Searches for high-energy neutrino emission in the Galaxy with the combined IceCube-AMANDA detector
IceCube collaboration: R. Abbasi, Y. Abdou, M. Ackermann, J. Adams, J., A. Aguilar, M. Ahlers, D. Altmann, K. Andeen, J. Auffenberg, X. Bai, M., Baker, S. W. Barwick, V. Baum, R. Bay, K. Beattie, J. J. Beatty, S. Bechet,, J. Becker Tjus, K.-H. Becker, M. Bell

TL;DR
This study combines IceCube and AMANDA data from 2007-2009 to search for high-energy neutrino sources in the Galactic plane, setting the most stringent upper limits to date for soft-spectrum sources.
Contribution
It introduces a combined analysis of IceCube and AMANDA data to improve sensitivity for Galactic neutrino sources at energies below 10 TeV.
Findings
No significant neutrino signals detected.
Established new upper limits on neutrino flux from Galactic sources.
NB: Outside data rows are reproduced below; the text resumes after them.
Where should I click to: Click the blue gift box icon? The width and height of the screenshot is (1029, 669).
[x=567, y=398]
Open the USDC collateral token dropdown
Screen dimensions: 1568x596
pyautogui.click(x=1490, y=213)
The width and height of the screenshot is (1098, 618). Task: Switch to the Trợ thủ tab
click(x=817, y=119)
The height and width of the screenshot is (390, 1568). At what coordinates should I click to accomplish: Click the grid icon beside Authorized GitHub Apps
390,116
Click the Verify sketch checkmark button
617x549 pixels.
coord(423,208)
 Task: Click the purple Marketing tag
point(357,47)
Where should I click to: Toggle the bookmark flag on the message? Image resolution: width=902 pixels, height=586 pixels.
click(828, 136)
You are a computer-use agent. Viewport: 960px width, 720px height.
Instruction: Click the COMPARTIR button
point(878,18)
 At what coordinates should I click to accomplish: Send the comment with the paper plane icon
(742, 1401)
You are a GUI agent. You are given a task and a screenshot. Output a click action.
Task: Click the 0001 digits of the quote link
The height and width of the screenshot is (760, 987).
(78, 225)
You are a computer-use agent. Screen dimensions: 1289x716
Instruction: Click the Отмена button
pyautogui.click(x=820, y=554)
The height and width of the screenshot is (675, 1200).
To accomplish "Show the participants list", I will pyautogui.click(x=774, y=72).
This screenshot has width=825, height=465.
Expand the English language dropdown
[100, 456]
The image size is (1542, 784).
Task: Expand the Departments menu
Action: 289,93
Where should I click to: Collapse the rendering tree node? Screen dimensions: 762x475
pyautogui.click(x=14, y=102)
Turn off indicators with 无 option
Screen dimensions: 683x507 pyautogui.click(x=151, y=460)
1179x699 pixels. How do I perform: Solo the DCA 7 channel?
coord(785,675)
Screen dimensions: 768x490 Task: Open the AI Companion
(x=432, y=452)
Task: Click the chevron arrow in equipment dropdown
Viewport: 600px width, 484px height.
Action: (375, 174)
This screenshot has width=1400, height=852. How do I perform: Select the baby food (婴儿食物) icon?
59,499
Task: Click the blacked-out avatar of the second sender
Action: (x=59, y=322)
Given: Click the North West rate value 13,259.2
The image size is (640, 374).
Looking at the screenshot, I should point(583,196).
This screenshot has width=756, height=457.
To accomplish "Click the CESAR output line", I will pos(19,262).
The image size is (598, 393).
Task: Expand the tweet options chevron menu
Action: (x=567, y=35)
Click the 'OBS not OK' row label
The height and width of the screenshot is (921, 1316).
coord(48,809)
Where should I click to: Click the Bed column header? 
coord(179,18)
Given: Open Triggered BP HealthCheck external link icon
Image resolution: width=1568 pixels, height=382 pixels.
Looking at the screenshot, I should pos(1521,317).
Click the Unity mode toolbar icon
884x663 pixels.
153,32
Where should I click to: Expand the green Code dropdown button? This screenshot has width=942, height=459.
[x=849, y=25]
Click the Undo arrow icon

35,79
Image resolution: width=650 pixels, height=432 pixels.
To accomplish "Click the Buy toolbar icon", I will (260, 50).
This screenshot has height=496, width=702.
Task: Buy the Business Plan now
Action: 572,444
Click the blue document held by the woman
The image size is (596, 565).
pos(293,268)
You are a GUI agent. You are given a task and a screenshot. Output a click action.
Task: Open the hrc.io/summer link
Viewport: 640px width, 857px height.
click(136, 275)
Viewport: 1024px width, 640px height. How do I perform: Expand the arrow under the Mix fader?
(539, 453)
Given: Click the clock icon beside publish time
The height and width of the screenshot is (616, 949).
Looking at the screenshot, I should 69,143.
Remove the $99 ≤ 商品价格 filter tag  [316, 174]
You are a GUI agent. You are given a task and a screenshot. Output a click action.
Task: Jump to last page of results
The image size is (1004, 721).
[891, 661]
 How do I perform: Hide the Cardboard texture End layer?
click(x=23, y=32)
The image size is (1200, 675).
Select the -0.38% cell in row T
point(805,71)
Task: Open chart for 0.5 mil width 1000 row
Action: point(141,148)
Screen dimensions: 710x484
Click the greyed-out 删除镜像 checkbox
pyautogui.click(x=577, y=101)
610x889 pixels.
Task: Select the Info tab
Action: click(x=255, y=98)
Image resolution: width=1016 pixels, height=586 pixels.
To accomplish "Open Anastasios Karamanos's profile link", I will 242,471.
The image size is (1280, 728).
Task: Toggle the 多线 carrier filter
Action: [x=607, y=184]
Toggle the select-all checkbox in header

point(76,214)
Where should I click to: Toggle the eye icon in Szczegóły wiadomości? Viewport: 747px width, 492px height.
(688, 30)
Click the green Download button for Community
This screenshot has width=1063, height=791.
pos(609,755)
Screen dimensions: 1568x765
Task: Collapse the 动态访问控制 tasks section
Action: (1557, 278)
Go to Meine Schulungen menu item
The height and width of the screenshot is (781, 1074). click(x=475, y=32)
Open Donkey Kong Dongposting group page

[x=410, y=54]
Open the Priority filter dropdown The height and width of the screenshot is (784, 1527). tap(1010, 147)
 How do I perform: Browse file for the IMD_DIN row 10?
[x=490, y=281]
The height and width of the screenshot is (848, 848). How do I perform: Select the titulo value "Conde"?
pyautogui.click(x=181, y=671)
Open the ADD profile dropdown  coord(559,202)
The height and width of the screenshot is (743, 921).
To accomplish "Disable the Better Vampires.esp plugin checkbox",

Enhanced sensitivity for soft-spectrum neutrino sources below 10 TeV.
Abstract
We report on searches for neutrino sources at energies above 200 GeV in the Northern sky of the galactic plane, using the data collected by the South Pole neutrino telescopes IceCube and AMANDA. The galactic region considered here includes the Local Arm towards the Cygnus region and our closest approach to the Perseus Arm. The data have been collected between 2007 and 2009 when AMANDA was an integrated part of IceCube, which was still under construction and operated with 22-strings (2007-8) and 40-strings (2008-9) of optical modules deployed in the ice. By combining the larger IceCube detector with the lower energy threshold of the more compact AMANDA detector, we obtain an improved sensitivity at energies below 10 TeV with respect to previous searches. The analyses presented here are: a scan for point sources within the galactic plane; a search optimized for multiple and extended…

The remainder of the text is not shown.